Take the entries below and print only the lines from the one with "Given: Click the notification flag icon" through the one with "You are a computer-use agent. Image", exactly as they stand, both ends included.

- INPUT DATA -
"""

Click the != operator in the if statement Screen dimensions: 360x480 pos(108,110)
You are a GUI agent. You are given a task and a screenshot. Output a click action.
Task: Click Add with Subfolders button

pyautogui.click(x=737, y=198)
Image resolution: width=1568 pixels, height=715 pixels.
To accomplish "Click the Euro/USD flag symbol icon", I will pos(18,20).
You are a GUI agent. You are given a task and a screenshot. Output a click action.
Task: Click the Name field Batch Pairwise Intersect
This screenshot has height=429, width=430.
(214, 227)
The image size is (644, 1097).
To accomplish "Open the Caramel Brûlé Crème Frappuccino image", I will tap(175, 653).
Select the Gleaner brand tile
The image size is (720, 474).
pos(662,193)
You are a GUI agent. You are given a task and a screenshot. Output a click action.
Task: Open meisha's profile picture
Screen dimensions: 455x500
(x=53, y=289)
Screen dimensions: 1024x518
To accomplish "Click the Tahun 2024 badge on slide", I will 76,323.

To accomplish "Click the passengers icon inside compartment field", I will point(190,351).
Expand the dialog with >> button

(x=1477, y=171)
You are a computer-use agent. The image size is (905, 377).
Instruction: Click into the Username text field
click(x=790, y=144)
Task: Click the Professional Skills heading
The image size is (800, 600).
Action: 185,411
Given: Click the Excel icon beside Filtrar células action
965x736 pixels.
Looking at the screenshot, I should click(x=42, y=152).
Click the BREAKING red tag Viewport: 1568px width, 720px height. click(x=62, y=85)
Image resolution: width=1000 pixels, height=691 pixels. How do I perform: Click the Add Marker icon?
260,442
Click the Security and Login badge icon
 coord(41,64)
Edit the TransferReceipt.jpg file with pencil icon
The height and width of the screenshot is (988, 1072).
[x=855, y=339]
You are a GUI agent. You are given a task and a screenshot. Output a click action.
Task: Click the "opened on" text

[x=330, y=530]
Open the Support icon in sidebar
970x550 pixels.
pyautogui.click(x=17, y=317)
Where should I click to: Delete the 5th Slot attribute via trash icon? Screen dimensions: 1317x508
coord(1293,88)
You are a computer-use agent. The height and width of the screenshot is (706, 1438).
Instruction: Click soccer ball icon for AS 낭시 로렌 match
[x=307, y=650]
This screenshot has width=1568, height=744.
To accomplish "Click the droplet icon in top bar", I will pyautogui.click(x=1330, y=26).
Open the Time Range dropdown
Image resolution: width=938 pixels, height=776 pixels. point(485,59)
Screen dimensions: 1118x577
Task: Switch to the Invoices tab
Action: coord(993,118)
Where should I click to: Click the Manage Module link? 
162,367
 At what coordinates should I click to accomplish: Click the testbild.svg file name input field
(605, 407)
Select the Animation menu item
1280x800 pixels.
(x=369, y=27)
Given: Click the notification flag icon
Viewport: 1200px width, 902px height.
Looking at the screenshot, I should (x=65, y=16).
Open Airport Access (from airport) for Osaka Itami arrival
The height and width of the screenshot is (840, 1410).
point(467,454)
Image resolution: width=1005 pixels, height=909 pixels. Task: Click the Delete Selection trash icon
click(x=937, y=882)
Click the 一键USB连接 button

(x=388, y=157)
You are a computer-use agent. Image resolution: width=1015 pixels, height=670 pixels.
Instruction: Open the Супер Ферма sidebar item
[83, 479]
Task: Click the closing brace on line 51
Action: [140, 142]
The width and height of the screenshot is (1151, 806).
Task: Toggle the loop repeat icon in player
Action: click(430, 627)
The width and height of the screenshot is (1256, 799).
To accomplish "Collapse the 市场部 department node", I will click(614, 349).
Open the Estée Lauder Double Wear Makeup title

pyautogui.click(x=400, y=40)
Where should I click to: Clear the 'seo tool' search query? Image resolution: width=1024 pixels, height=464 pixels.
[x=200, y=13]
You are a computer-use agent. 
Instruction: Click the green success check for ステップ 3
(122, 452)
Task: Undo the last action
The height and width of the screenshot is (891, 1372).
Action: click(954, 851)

"""

- REPLY -
Given: Click the notification flag icon
Viewport: 1200px width, 902px height.
Looking at the screenshot, I should (x=65, y=16).
Open Airport Access (from airport) for Osaka Itami arrival
The height and width of the screenshot is (840, 1410).
point(467,454)
Image resolution: width=1005 pixels, height=909 pixels. Task: Click the Delete Selection trash icon
click(x=937, y=882)
Click the 一键USB连接 button

(x=388, y=157)
You are a computer-use agent. Image resolution: width=1015 pixels, height=670 pixels.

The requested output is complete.